A relatively unpublicised aspect of the 2017 superannuation reform legislation is the potential limitation on paying death benefit income streams to children.
The introduction of transfer balance caps (TBC) for superannuation members from 1 July 2017 included limits on the amount of income stream death benefits a dependant could receive following the death of a member.
While a lot of consideration has been given to the issue of the spouse as the beneficiary, and the impact of the TBC limits on their death benefit income stream, significantly less consideration appears to have been given to the impact of the TBC if the beneficiaries are minors.
In other words, when the benefits are to pass to underage children of the deceased member, the impact of the TBC can force the decision as to whether the benefits are paid as an income stream, whether they must be paid as a lump sum, or a combination of both.
Potential death benefit income stream beneficiaries
The Superannuation Industry (Supervision) Act limits the ability to pay death benefits as one or more income streams to the following dependants of the deceased member:
o aged under 18,
o aged 18 to 25 and financially dependent on the deceased,
o any age, but who have a prescribed disability,
- a person in an Interdependency relationship with the deceased, and
- a person who was financially dependent on the deceased.
Transfer balance caps
Overlaying the entitlement to receive a death benefit income stream are the TBC rules.

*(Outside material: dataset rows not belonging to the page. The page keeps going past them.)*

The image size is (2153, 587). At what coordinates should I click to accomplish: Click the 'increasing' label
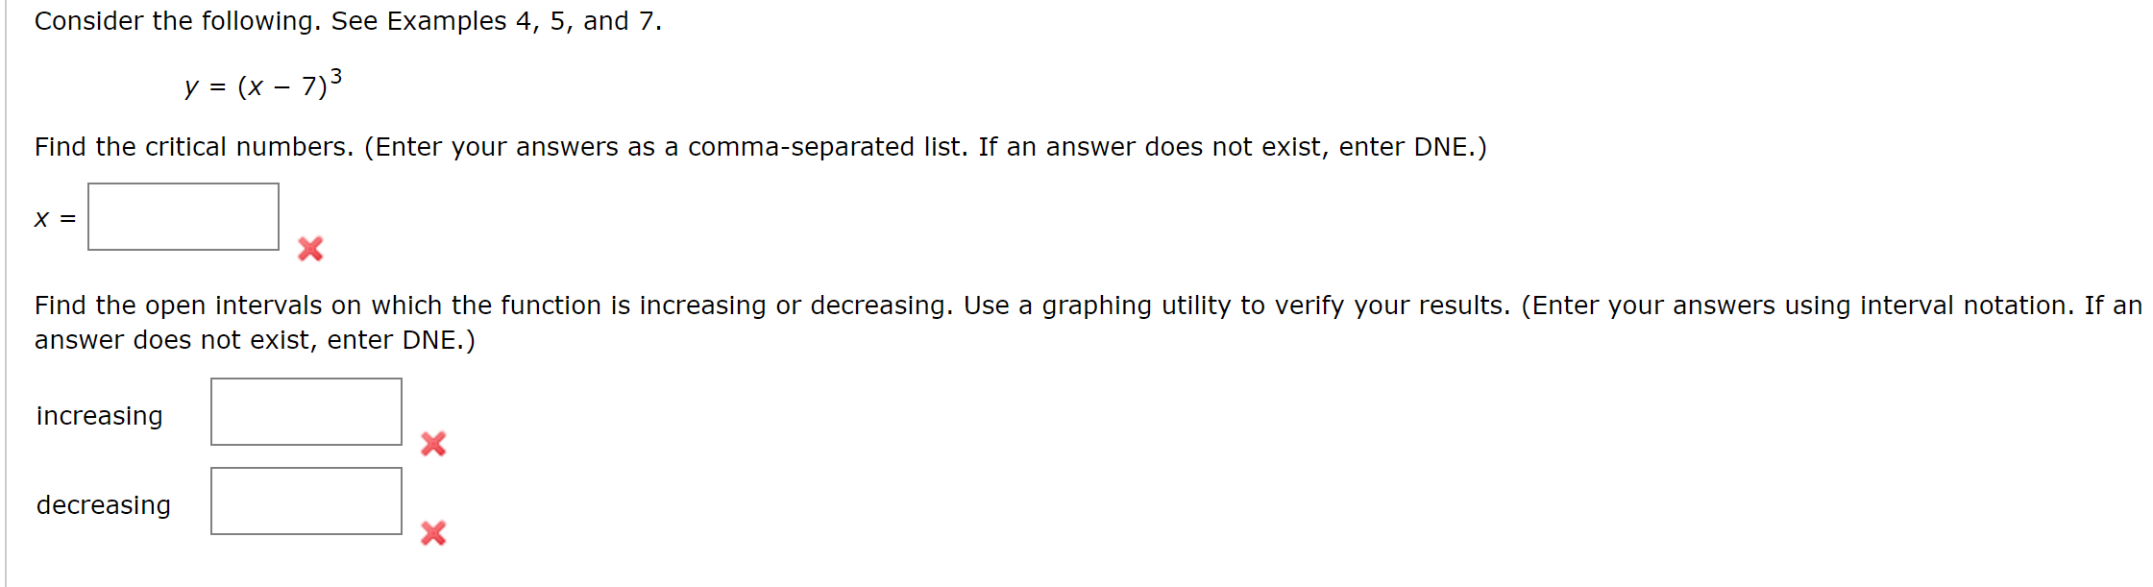pos(97,416)
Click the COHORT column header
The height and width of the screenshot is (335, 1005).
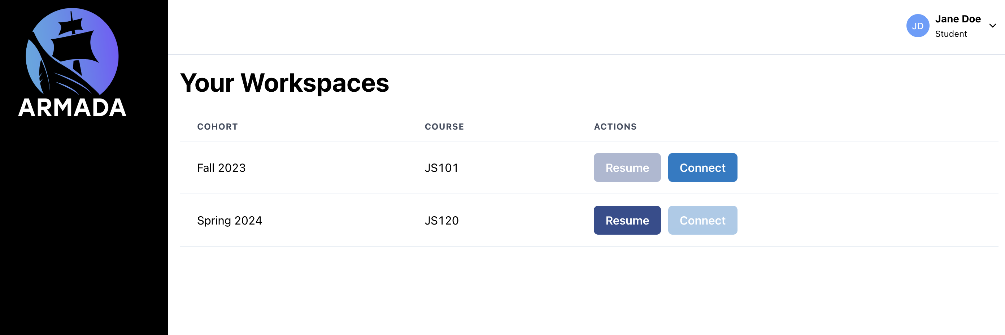217,126
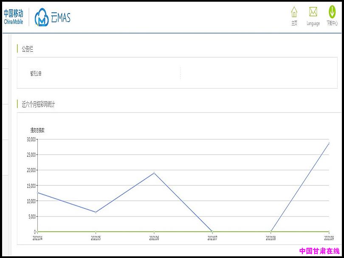Open the Language envelope icon
This screenshot has width=344, height=258.
[313, 12]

For all but the children of the deceased member, the TBC rules will basically limit the amount of death benefits they may receive as an income stream to the amount of ‘space’ they have available in their personal transfer balance account (TBA).

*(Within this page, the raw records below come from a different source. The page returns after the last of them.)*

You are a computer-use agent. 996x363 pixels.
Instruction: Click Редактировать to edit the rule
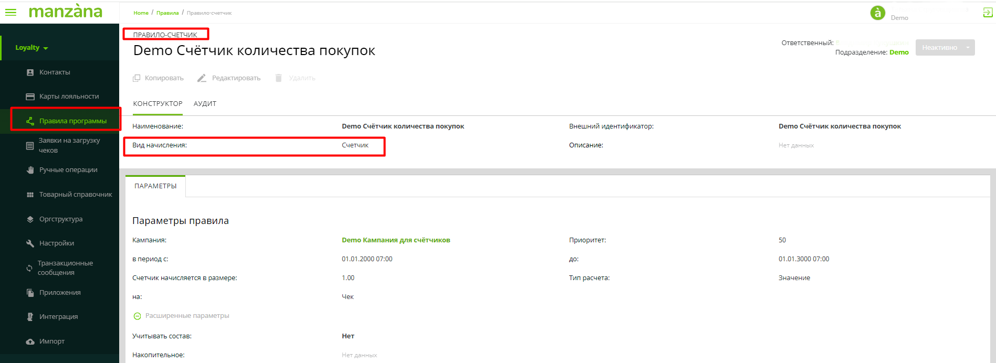[x=229, y=78]
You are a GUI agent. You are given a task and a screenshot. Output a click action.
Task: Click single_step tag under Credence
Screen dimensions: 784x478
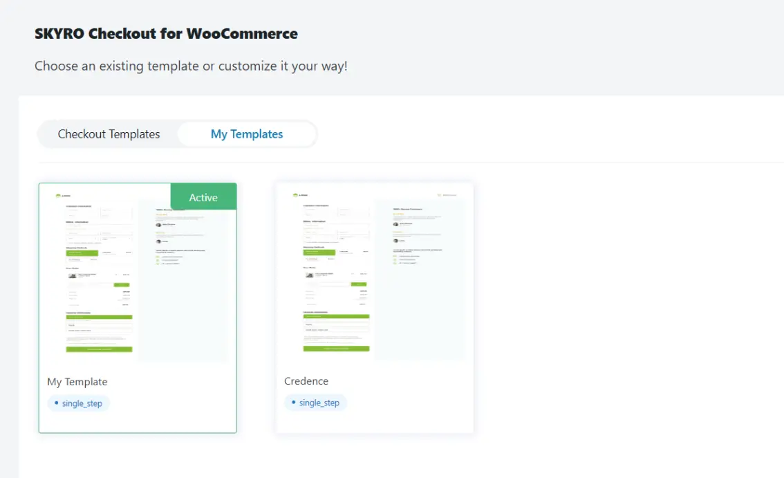coord(315,403)
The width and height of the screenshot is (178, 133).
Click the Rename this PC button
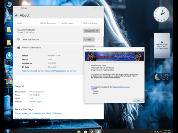[x=91, y=31]
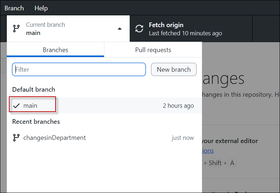Click the changesinDepartment branch icon
Viewport: 280px width, 193px height.
16,138
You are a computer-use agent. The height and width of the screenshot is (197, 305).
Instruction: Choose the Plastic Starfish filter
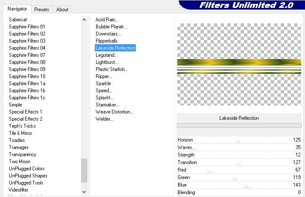(112, 69)
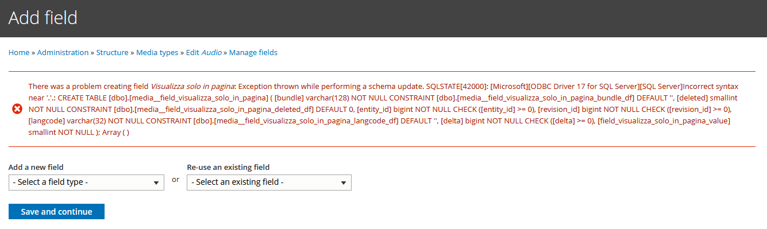Open the 'Select a field type' dropdown
The height and width of the screenshot is (229, 767).
[x=86, y=183]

For an adult dependant, who has not previously had a TBA, that amount will be $1.6 million. For someone who already has a TBA, that amount could be more or less than $1.6 million, depending on their circumstances.
Modified transfer balance caps
Because the situation with children is different, in that their income stream will need to be paid out at age 25 at the latest (unless they suffer from a prescribed disability), different rules apply so that their TBA, when they retire, will not have been affected by any benefits they received as a child.

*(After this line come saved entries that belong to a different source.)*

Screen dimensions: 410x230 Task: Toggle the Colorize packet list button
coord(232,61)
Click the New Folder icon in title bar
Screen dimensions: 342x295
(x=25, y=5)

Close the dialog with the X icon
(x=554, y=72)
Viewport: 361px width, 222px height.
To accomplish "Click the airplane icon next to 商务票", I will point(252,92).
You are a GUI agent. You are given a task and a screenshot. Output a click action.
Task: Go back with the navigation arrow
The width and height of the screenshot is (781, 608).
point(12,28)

Unfortunately there are potentially significant downsides to the TBC rules when they are applied to child pension recipients.
Children have a modified TBC, which, in many instances, will limit the amount of capital that can be applied to commence an income stream for them.
The Explanatory Memorandum to the Treasury Laws Amendment (Fair and Sustainable Superannuation) Bill 2016 provides guidance for a range of circumstances, which are summarised in the following table:
The table indicates a significant variation in the entitlements for children, depending on the TBC of their deceased parent. For example, the bottom row indicates that, regardless of the amount of the deceased parent’s retirement-phase balance (that is possibly well in excess of $1.6 million through investment growth), the child can take that balance as an income stream.
Conversely, if the parent had previously had a TBA, but, for instance, had commuted that retirement-phase balance to accumulation (second row under heading), then the child could not take any of their benefits as an income stream.
What happens to the rest?
That is the major concern and we would hope an unintended consequence of the legislation.
Each of the top three rows indicate there is potential that benefits for underage children must be paid out of superannuation. When considering this relates to underage beneficiaries, there can be serious consequences, as the trustee could not pay the benefits directly to the children – they must be paid to someone for the benefit of the child.
Example of misuse
If we consider the example of a young girl named Cinderella, whose father, a widower, remarried. The father directed that his superannuation benefits be held for Cinderella and, because of circumstances detailed in the table above, those benefits were required to be paid out of superannuation. The trustee proceeded to pay the benefits to Cinderella’s stepmother, to be held in trust for Cinderella’s benefit. We can all imagine, given the personalities, how that would have worked for Cinderella.
What steps should Cinderella’s father have taken to ensure the benefits passed to Cinderella on his death?
Prior to the superannuation reform changes from 1 July 2017, he could have directed the funds be paid as an income stream to her, or else directed them to a superannuation proceeds trust for her benefit.
Following the changes, a superannuation proceeds trust, with the right trustee, should have taken a higher priority.
The moral of the story – early planning will assist in ensuring the forced payment of benefits is not a waste of the beneficiary’s money.
Michael Harkin is national manager for training and advice at Topdocs.